Out of the businesses that had already managed to merge their communications, most reported having made huge savings (72%), while 51% had seen an improvement in continuity and 39% said they were able to provide flexible working conditions as a result.
Martin Flick, CEO of Olive Communications, said: “Businesses are missing a trick and it’s not just about saving money.
“There’s a clear opportunity to improve processes and enhance the working experience. As work is increasingly becoming a thing you do and not a place you go, IT leaders should grasp the opportunity and embrace the tools and systems that enable a more flexible and productive approach to work.”

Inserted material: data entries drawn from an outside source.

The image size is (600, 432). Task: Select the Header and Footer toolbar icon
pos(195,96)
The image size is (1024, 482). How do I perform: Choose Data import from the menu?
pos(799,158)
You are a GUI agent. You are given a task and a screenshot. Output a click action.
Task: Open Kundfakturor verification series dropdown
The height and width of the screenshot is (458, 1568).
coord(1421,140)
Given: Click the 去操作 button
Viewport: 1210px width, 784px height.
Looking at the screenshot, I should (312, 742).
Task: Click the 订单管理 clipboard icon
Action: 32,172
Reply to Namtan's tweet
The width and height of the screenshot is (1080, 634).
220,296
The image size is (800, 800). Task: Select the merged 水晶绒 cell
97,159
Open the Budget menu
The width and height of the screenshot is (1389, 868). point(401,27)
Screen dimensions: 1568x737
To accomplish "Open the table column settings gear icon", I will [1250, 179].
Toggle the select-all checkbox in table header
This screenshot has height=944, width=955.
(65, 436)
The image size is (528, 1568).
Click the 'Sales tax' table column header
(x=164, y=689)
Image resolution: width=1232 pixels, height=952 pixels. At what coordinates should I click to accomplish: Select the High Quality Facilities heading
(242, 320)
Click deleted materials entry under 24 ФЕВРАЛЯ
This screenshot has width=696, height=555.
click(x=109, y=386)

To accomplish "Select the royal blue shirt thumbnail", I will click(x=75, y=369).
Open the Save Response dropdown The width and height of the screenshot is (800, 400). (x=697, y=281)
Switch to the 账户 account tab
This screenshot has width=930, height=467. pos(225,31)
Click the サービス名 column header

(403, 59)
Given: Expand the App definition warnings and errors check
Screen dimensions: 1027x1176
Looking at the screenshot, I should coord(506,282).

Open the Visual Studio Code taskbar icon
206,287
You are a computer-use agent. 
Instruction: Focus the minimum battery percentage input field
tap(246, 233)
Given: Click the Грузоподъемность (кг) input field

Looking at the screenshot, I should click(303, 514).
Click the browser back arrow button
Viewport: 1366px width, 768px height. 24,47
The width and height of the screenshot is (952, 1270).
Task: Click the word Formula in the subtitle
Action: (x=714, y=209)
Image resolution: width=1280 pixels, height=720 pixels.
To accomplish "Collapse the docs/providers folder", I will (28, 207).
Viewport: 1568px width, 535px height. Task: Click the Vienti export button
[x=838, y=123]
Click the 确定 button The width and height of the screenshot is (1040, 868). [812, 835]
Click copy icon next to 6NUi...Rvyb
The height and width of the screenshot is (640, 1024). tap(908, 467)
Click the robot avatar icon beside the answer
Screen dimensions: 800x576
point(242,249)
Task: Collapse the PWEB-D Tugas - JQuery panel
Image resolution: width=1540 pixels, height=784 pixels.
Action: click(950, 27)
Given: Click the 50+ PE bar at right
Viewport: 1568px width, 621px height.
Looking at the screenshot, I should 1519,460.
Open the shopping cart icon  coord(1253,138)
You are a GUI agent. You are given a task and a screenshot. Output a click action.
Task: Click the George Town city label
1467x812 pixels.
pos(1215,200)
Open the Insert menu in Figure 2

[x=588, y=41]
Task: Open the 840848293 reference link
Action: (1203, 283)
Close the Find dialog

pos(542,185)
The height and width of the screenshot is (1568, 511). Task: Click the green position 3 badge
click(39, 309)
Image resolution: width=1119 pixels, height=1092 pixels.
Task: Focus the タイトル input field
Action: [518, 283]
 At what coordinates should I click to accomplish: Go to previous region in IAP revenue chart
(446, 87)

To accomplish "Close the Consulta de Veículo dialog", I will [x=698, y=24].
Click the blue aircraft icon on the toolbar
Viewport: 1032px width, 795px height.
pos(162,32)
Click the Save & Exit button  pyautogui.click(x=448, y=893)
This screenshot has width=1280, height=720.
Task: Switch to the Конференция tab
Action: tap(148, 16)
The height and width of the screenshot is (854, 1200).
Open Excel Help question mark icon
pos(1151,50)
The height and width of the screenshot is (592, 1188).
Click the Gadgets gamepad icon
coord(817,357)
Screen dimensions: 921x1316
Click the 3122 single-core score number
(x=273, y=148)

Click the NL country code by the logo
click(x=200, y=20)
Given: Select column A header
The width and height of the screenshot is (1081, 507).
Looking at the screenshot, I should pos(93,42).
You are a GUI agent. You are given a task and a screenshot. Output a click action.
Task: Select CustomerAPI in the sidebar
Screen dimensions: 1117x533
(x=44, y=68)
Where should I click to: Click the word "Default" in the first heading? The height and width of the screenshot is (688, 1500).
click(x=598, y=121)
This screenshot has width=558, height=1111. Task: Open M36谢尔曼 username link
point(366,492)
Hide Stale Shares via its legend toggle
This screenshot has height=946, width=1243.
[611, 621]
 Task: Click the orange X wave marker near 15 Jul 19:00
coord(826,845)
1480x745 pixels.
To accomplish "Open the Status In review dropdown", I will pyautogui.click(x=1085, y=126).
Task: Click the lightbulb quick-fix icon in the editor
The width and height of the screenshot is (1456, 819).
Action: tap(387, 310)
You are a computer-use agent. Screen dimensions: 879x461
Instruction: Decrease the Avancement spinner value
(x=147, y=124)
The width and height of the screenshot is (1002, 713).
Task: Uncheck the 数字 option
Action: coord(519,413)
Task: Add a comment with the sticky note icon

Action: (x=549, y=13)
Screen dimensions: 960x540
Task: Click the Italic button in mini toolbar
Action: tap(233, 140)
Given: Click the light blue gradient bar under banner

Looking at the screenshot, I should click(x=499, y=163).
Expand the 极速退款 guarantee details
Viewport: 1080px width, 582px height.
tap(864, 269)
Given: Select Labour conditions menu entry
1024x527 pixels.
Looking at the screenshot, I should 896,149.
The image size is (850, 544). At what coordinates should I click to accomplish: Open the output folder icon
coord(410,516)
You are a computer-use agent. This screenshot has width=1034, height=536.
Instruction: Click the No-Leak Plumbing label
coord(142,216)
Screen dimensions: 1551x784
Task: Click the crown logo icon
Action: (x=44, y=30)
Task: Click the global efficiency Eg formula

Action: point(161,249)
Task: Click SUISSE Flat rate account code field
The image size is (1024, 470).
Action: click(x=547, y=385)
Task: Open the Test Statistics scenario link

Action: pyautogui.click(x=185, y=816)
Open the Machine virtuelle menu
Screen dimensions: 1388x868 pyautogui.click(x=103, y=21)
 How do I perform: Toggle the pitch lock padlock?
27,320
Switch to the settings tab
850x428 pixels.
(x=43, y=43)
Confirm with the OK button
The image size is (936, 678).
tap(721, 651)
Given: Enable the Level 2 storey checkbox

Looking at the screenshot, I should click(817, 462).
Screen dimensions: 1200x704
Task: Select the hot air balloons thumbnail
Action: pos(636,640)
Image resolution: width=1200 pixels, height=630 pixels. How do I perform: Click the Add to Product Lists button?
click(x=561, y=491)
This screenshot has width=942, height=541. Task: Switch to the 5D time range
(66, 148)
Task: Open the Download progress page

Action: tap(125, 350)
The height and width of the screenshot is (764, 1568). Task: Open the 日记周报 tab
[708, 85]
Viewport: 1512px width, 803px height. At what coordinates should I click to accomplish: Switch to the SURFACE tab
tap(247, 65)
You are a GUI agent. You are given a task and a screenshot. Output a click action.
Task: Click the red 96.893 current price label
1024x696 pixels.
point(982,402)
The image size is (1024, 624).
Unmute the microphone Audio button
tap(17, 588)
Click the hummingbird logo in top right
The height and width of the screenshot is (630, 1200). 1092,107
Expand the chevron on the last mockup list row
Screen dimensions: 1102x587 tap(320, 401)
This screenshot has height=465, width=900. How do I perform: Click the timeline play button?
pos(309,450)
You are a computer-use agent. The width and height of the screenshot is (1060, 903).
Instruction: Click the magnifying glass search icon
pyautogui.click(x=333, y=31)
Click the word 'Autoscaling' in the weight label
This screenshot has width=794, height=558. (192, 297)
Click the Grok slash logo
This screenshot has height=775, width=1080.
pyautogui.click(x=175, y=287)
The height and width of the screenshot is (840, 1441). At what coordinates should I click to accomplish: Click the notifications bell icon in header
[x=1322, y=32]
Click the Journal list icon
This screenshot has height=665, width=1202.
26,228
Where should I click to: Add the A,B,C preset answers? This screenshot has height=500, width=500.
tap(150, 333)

Barriers preventing SMEs from merging communications
Cost and disruption to current processes were the main reasons given for firms not taking steps to provide mobile communication capabilities for their staff. This being said, only 7% of businesses that had already installed the necessary software reported having any disruptive issues.
The results suggest that larger businesses were more aware of converged communications than smaller ones, with only 59% of firms with less than 50 employees having heard of this compared to 73% of companies with 250-500 employees. Overall, less than a third of SMEs have considered introducing this technology.
Mr Flick added: “Many businesses are cautious about changes due to potential upheaval, but in reality, the disruption caused by fixed-mobile convergence is minimal.”